EXTENSIONS FOR ABHI_TEST.EMPLOYEE_LOCATION
..........................................

1. (EMP_AGE, EMP_CONTRY)	       : SYS_STUHXE5IZQ8X5$PUWU38#DZSQT created
###############################################################################

SQL> SET LONG 100000
SET LINES 120
SET PAGES 0
SELECT DBMS_STATS.REPORT_COL_USAGE('ABHI_TEST', 'EMPLOYEE_LOCATION')
FROM   DUAL;SQL> SQL> SQL>   2  
LEGEND:
.......

EQ	   : Used in single table EQuality predicate
RANGE	   : Used in single table RANGE predicate
LIKE	   : Used in single table LIKE predicate
NULL	   : Used in single table is (not) NULL predicate
EQ_JOIN    : Used in EQuality JOIN predicate
NONEQ_JOIN : Used in NON EQuality JOIN predicate
FILTER	   : Used in single table FILTER predicate
JOIN	   : Used in JOIN predicate
GROUP_BY   : Used in GROUP BY expression
...............................................................................

###############################################################################

COLUMN USAGE REPORT FOR ABHI_TEST.EMPLOYEE_LOCATION
...................................................

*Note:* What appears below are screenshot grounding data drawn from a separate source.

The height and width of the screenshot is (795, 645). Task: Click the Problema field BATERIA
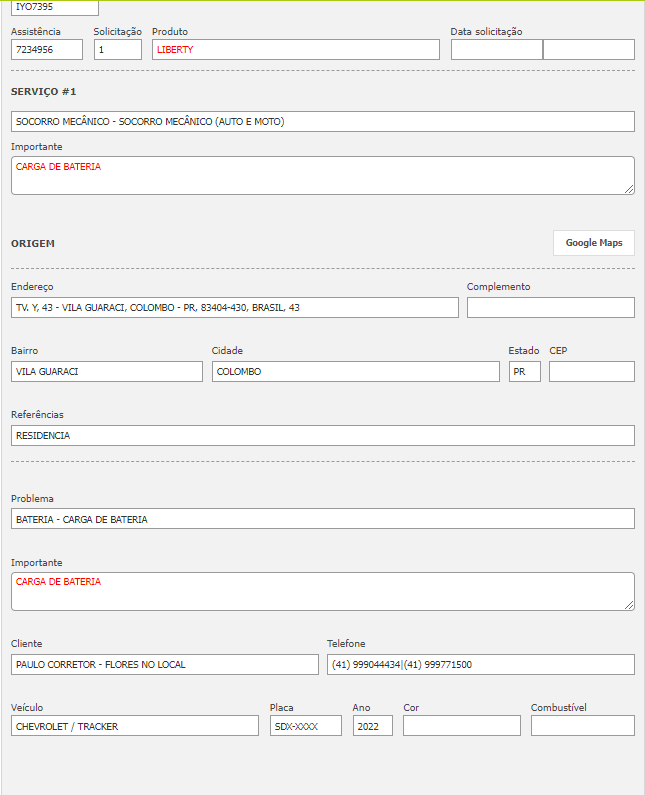tap(322, 519)
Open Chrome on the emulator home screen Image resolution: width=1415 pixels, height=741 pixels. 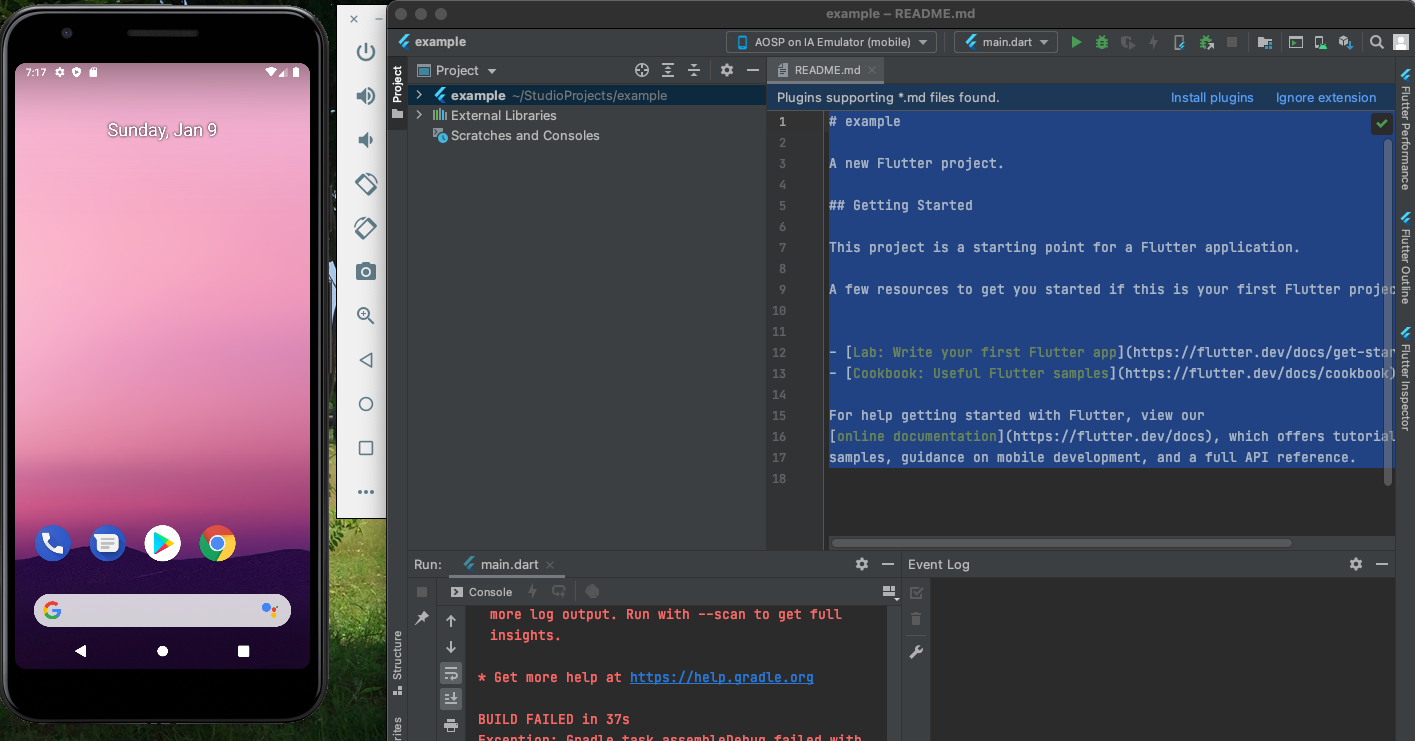tap(217, 543)
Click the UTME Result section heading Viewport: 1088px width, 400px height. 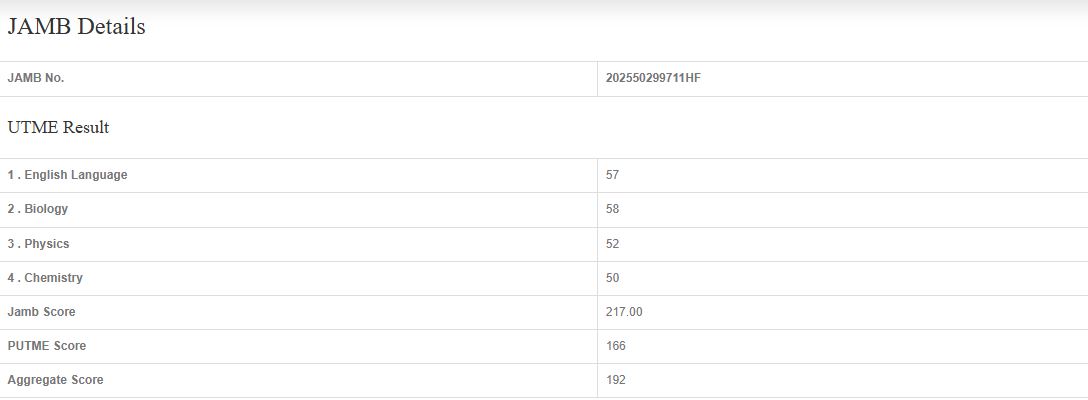(x=58, y=128)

1. EMP_AGE			       : EQ RANGE
2. EMP_CONTRY			       : EQ
3. EMP_ID			       : EQ RANGE
4. SYS_STUHXE5IZQ8X5$PUWU38#DZSQT      : EQ
5. (EMP_AGE, EMP_CONTRY)	       : FILTER
###############################################################################

SQL> EXPLAIN PLAN FOR SELECT * FROM EMPLOYEE_LOCATION WHERE EMP_CONTRY='AFR' AND EMP_AGE IN ( 53,88,57);

Explained.

SQL> SELECT * FROM DBMS_XPLAN.DISPLAY();
Plan hash value: 2762495579

---------------------------------------------------------------------------------------
| Id  | Operation	  | Name	      | Rows  | Bytes | Cost (%CPU)| Time     |
---------------------------------------------------------------------------------------
|   0 | SELECT STATEMENT  |		      |   137 |  6850 |    29	(0)| 00:00:01 |
|*  1 |  TABLE ACCESS FULL| EMPLOYEE_LOCATION |   137 |  6850 |    29	(0)| 00:00:01 |
---------------------------------------------------------------------------------------

Predicate Information (identified by operation id):
---------------------------------------------------

   1 - filter("EMP_CONTRY"='AFR' AND ("EMP_AGE"=53 OR "EMP_AGE"=57 OR "EMP_AGE"=88))

14 rows selected.

As we can see post Colmn statitics creation Cardinality estimate got corrected and now optimizer know better approach.

 

1. Column Group Statistics

A column group is a set of columns that is treated as a unit.
Essentially, a column group is a virtual column. 
By gathering statistics on a column group, the optimizer can more accurately determine the cardinality estimate when a query groups these columns together.

Why we need Statistics on Column Group

Individual column statistics (like Histogram) are useful for determining the selectivity of a single predicate in a WHERE clause.
When the where clause includes multiple predicates on different columns from the same table,individual column statistics do not show the relationship between the columns. 
This is the problem solved by a column group.The optimizer calculates the selectivity of the predicates independently, and then combines them.
However, if a correlation between the individual columns exists, then the optimizer cannot take it into account when determining
a cardinality estimate, which it creates by multiplying the selectivity of each table predicate by the number of rows.

 

Automatic and Manual Column Group Statistics

Oracle Database can create column group statistics either automatically or manually. And this article is focused only for Manual Method

AUTOMATIC

The optimizer can use SQL plan directives to generate a more optimal plan.
If the DBMS_STATS preference AUTO_STAT_EXTENSIONS is set to ON (by default it is OFF), then a SQL plan directive can automatically 
trigger the creation of column group statistics based on usage of predicates in the workload.
You can set AUTO_STAT_EXTENSIONS with the SET_TABLE_PREFS, SET_GLOBAL_PREFS, or SET_SCHEMA_PREFS procedures.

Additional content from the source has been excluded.